▶ [Try it]
From the records below, print exactly the lines starting at the one containing "You are a computer-use" and ending at the one containing "Instruction: Expand the Visual C++ tree node", ends included, and nothing else.

▶ [The records]
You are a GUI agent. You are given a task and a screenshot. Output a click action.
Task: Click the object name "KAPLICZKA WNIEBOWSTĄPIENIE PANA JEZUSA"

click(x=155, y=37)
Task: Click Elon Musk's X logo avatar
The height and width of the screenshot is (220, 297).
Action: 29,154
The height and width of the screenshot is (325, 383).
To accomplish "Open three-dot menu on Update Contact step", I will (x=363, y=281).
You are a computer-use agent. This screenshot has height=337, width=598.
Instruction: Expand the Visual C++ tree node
* * *
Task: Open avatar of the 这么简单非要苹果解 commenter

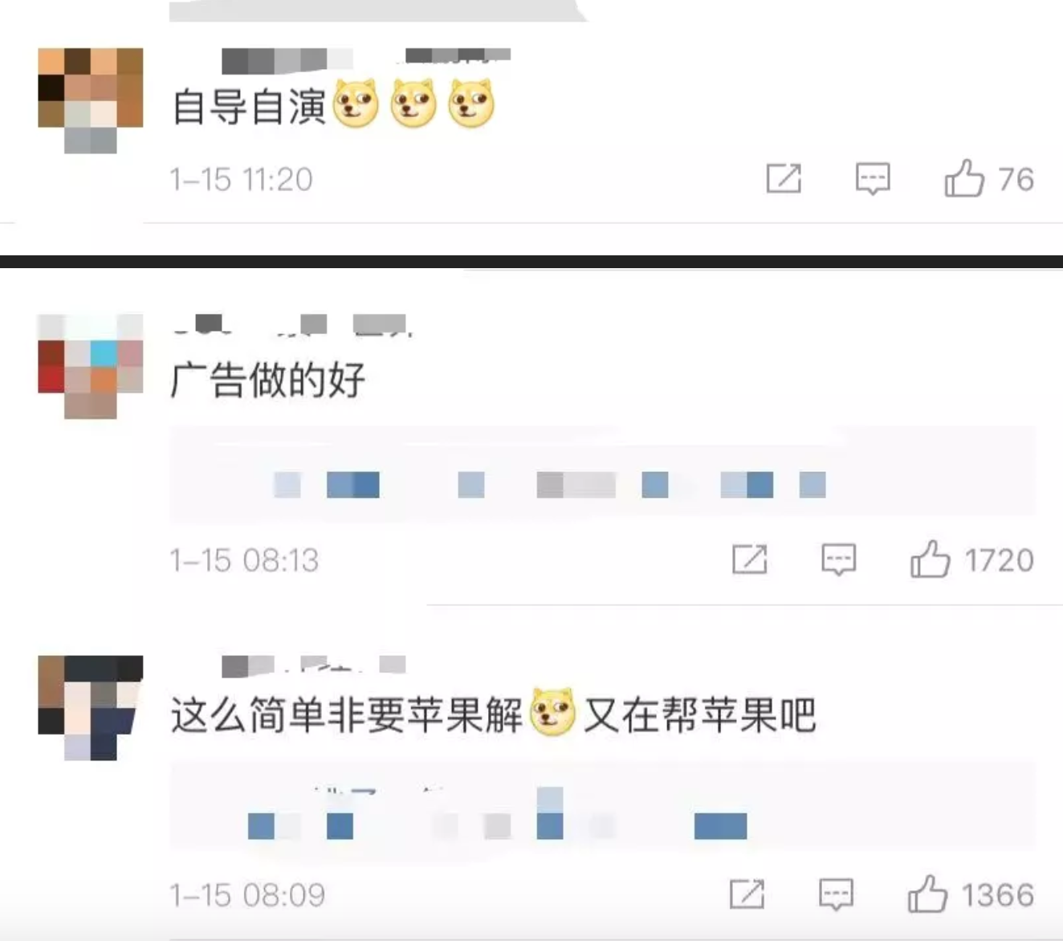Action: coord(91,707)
---
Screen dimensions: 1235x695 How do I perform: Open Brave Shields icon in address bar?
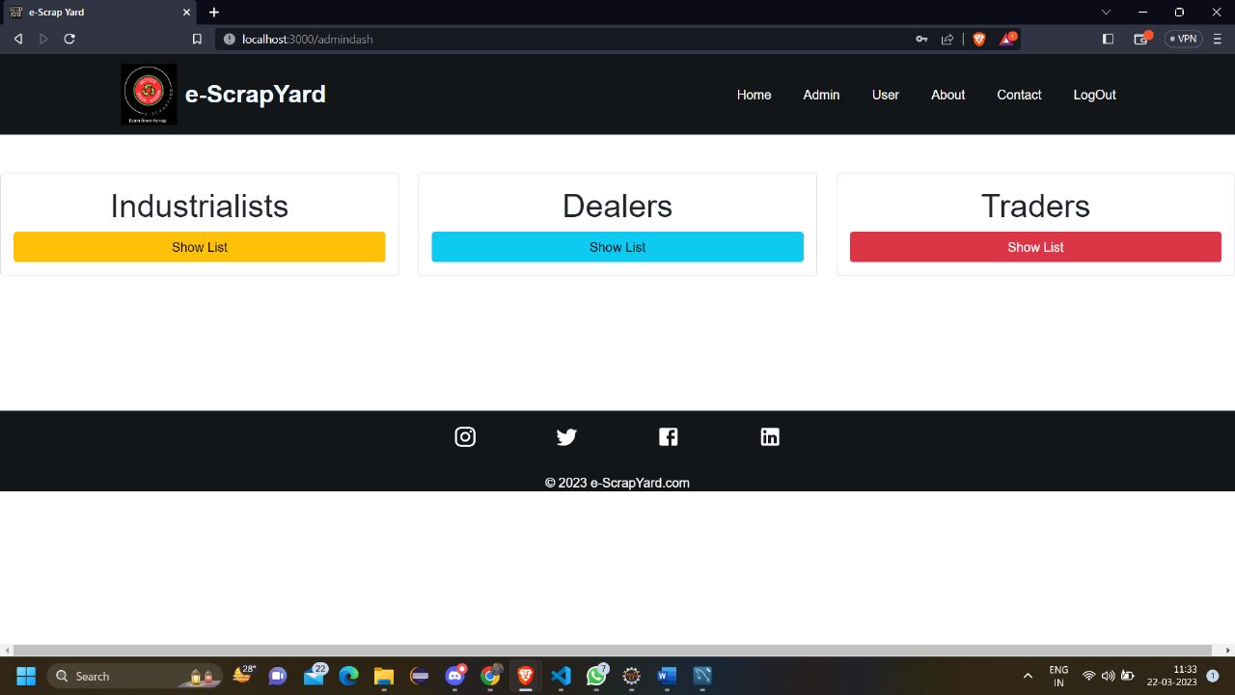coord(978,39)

▶ [Solution]
You are a computer-use agent. This screenshot has height=337, width=598.
Instruction: Expand the Visual C++ tree node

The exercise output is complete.